Training and methodological support for EC development cooperation policy

Itad managed a Brussels-based team that was instrumental in the effective promotion and application of EC development cooperation policy globally.

23/03/2008

All aid agencies have their own approaches to managing programmes and projects through their life cycle. In the 1990s the European Commission adopted Project Cycle Management as its core approach to the design and management of development cooperation projects.

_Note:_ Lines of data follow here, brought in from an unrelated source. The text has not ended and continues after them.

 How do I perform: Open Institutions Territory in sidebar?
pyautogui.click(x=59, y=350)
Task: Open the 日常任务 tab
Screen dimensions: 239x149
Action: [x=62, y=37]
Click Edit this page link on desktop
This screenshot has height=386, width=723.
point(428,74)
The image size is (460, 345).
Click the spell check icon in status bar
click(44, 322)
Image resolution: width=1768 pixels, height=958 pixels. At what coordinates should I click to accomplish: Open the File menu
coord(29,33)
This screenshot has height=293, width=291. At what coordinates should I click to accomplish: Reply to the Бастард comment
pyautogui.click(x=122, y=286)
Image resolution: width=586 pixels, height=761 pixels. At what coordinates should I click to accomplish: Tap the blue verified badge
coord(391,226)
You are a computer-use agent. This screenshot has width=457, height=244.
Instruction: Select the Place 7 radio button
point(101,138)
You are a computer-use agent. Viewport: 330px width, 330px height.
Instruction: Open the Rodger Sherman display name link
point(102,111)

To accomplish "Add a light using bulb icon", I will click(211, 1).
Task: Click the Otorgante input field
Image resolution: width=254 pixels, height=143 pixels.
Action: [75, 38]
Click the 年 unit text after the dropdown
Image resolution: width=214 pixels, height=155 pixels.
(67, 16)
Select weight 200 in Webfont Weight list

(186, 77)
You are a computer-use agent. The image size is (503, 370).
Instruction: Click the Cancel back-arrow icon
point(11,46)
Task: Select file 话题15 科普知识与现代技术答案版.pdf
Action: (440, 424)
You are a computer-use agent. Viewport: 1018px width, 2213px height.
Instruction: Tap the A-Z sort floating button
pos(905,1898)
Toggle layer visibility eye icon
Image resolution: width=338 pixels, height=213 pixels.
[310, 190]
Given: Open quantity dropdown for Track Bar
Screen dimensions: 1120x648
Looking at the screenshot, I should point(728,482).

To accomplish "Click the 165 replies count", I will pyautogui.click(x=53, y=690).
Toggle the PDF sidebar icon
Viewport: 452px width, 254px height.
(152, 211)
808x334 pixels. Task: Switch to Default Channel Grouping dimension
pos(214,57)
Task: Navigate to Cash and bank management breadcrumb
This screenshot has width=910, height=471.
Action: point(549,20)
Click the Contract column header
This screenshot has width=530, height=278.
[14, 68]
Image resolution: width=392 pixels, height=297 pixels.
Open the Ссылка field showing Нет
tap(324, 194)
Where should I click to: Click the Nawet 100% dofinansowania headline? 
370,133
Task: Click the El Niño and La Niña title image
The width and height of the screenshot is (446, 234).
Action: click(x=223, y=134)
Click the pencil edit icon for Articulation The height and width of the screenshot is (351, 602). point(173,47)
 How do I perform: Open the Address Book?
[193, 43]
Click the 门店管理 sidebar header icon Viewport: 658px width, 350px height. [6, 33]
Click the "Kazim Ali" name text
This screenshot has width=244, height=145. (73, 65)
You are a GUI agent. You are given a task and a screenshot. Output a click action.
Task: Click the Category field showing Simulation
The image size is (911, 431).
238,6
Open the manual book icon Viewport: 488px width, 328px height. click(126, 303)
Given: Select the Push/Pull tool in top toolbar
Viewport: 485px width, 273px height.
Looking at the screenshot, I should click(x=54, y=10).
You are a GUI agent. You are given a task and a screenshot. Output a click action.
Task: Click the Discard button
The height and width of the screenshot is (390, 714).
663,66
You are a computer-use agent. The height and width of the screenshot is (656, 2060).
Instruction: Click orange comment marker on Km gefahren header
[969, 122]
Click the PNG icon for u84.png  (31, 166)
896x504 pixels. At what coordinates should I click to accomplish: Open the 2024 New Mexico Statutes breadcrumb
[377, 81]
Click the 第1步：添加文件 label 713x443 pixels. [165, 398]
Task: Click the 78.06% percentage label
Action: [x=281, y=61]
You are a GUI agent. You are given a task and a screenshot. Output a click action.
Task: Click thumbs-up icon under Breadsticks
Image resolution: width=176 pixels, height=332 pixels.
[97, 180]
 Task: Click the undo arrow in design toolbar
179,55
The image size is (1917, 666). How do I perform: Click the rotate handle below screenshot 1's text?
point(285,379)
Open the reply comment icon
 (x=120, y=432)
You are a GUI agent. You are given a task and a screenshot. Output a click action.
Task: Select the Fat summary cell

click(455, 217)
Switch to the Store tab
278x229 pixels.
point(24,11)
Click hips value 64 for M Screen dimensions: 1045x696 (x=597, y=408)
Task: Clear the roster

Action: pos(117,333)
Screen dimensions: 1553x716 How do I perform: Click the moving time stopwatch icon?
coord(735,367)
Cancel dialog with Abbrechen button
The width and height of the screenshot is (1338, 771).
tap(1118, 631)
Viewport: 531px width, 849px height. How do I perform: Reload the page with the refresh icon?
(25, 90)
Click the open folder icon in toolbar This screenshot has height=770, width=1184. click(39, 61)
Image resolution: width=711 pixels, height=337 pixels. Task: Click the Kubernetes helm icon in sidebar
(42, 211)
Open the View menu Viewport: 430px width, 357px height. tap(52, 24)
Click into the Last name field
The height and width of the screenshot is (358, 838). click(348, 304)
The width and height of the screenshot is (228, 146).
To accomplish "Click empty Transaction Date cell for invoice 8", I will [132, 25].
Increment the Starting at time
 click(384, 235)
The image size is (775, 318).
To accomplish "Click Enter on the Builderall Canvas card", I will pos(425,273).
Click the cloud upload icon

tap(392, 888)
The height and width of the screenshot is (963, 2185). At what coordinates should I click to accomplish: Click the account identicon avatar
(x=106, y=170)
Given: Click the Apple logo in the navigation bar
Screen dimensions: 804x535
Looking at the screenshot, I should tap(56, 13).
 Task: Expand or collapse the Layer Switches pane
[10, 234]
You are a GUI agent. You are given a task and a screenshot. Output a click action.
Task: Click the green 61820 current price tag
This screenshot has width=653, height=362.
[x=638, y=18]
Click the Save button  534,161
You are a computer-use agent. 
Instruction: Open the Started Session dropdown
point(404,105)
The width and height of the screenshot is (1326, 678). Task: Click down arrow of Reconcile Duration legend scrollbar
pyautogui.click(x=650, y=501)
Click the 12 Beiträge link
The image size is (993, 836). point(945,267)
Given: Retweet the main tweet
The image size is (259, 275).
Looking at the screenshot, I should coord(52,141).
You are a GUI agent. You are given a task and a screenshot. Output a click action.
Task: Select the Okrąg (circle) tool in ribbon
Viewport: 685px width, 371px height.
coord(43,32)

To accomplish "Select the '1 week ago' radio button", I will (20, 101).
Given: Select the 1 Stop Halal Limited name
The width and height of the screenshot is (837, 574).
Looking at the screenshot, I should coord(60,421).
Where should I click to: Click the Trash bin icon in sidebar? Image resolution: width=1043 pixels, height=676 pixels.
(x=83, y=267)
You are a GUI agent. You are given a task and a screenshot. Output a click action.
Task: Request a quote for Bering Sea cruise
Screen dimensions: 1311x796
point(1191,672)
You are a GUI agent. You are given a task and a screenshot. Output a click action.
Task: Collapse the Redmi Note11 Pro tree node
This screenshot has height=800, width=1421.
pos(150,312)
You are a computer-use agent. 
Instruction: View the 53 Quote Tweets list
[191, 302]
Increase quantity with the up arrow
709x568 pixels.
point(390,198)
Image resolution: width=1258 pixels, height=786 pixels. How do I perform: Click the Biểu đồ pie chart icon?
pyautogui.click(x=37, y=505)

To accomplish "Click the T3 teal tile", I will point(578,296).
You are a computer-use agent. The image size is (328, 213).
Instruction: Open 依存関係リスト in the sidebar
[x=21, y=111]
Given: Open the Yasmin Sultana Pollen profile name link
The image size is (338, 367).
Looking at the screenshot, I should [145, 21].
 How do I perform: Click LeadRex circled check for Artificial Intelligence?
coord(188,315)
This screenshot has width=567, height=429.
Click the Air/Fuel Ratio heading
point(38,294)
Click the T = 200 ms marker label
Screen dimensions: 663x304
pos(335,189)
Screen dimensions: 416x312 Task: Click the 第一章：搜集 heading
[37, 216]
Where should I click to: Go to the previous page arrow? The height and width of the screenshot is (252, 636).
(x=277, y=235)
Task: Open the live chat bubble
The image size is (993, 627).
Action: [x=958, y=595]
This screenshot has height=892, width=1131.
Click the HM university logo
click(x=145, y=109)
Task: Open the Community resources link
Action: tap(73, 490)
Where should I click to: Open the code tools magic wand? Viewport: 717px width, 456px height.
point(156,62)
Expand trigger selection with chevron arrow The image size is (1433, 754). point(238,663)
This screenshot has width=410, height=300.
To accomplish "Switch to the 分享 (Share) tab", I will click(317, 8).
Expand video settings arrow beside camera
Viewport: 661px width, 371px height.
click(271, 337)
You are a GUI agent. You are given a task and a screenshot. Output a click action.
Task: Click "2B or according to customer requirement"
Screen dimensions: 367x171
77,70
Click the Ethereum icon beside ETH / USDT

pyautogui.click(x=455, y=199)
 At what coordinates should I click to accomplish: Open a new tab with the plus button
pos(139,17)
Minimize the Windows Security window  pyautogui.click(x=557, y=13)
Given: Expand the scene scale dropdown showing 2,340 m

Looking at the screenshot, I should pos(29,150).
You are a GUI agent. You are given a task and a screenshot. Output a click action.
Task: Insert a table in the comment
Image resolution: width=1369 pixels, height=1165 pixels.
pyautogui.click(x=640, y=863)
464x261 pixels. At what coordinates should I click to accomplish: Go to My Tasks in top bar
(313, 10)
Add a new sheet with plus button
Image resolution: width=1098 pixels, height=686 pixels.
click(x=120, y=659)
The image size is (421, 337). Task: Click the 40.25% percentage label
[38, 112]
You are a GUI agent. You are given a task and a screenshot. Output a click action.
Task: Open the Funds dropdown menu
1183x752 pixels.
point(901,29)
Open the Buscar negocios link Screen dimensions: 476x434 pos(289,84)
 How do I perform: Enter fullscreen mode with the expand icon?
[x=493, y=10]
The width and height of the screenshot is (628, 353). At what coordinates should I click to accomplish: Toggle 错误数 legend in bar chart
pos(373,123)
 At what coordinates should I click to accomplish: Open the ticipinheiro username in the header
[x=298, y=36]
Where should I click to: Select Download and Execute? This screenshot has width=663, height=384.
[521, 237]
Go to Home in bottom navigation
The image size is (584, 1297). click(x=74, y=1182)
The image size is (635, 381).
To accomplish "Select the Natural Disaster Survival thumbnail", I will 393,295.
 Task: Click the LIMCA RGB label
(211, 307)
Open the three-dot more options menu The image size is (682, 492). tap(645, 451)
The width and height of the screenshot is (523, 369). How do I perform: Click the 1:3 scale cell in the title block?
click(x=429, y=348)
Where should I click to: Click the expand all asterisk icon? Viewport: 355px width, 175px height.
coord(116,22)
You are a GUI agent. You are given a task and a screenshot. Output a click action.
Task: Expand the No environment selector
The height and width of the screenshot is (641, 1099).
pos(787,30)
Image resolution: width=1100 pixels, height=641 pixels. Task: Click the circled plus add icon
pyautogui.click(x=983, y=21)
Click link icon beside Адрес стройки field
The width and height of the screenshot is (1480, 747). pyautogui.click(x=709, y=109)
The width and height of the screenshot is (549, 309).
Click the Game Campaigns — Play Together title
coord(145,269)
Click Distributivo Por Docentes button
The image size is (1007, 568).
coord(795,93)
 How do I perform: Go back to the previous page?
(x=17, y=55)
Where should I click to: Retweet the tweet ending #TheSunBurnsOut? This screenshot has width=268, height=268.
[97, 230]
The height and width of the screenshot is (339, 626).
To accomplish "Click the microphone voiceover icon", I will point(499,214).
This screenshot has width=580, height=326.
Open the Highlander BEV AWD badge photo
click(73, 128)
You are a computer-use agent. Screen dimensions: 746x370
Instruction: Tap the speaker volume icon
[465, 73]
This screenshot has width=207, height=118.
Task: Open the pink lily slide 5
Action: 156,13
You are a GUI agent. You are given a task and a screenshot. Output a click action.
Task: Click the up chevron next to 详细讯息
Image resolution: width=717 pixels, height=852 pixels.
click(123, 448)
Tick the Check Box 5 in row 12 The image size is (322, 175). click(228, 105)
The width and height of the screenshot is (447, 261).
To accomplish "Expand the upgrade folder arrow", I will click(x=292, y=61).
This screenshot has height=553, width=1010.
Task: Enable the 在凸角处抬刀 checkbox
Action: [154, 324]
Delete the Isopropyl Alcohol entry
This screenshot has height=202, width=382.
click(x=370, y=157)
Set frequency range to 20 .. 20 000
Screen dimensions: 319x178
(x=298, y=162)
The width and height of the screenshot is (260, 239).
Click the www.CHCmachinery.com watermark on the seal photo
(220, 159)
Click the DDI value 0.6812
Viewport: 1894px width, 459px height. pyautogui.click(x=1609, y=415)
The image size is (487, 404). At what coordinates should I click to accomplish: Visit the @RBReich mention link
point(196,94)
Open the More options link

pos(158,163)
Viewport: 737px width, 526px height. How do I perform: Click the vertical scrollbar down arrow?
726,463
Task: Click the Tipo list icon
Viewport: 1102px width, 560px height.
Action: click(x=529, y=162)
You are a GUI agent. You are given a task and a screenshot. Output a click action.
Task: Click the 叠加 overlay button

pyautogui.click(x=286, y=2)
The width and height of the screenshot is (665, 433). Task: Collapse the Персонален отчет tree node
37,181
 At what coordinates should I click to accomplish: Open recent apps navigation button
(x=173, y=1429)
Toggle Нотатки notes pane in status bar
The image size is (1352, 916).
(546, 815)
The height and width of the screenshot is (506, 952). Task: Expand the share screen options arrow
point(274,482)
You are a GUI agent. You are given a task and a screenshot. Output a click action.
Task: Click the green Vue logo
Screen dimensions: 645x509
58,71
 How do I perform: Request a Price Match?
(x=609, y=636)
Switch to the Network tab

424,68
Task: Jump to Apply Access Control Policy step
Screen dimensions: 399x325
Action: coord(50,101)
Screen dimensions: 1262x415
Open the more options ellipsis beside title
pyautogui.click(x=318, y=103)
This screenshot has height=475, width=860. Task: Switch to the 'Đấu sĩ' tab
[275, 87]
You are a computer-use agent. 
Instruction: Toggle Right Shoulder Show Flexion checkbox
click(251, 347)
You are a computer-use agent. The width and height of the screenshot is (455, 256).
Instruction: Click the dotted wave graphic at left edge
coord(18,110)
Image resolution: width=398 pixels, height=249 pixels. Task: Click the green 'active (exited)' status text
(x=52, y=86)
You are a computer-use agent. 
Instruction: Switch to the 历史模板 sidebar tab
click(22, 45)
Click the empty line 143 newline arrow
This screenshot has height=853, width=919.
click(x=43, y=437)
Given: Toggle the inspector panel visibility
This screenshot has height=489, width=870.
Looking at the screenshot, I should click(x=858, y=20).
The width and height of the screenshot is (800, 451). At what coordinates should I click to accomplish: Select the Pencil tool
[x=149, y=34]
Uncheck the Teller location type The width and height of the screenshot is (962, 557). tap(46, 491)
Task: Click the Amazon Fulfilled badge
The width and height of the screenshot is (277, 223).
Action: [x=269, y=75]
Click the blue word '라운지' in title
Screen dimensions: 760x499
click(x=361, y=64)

Project Cycle Management Helpdesk

In the early 2000s, development cooperation policy evolved and the range of EC aid instruments expanded to include sector programmes and budget support. To support the effective design and management of its aid, the EC commissioned a series of contracts to provide training and methodological support to EC staff and to its aid partners – governments and non-state actors. Known initially as the Project Cycle Management Helpdesk then the Aid Delivery Methods (ADM) programme, in its various guises this contract has been the EC’s main tool for building capacity within the EC and among its partners on how to interpret and apply development cooperation policy.

Itad’s approach

When Itad first won the PCM Helpdesk contract in 1997, our approach was to develop a set of quality management tools for assessing and strengthening project design – specifically the quality of the project logframe and the financing proposal to which it was appended. We applied these tools ourselves through helpdesk support to individual task managers who support feedback on areas for improvement in their draft project proposals. Through the delivery of our extensive training programme we focused on how training participants could apply the tools themselves, thus marketing use of the tools more widely and building sustainable capacity for their application without helpdesk support.

Changing policy, changing approach

When development cooperation policy changed dramatically in the early 2000s to include sector programmes and budget support, our approach was to focus on raising awareness of the policy itself and how the new instruments were meant to operate. We wrote detailed guidelines of sector programmes, we updated guidance on the project approach, and we provided editorial support to the finalisation of budget support guidelines. Updated versions of these documents are still in use today and available on the Europa website. As EC staff and partners became familiar with the policy, so we switched our approach to methodological development, using facilitation, training and guidance notes to adapt general policy guidance to specific sectoral and country contexts.

Over a period of 12 years, Itad managed a Brussels-based team and a large roster of technical and sectoral experts to deliver training and support that was instrumental in the effective promotion and application of EC development cooperation policy globally. We developed a suite of tools, guidance notes and training modules and we trained many thousands of staff from within the EC, its partner governments and other recipients of EC development aid.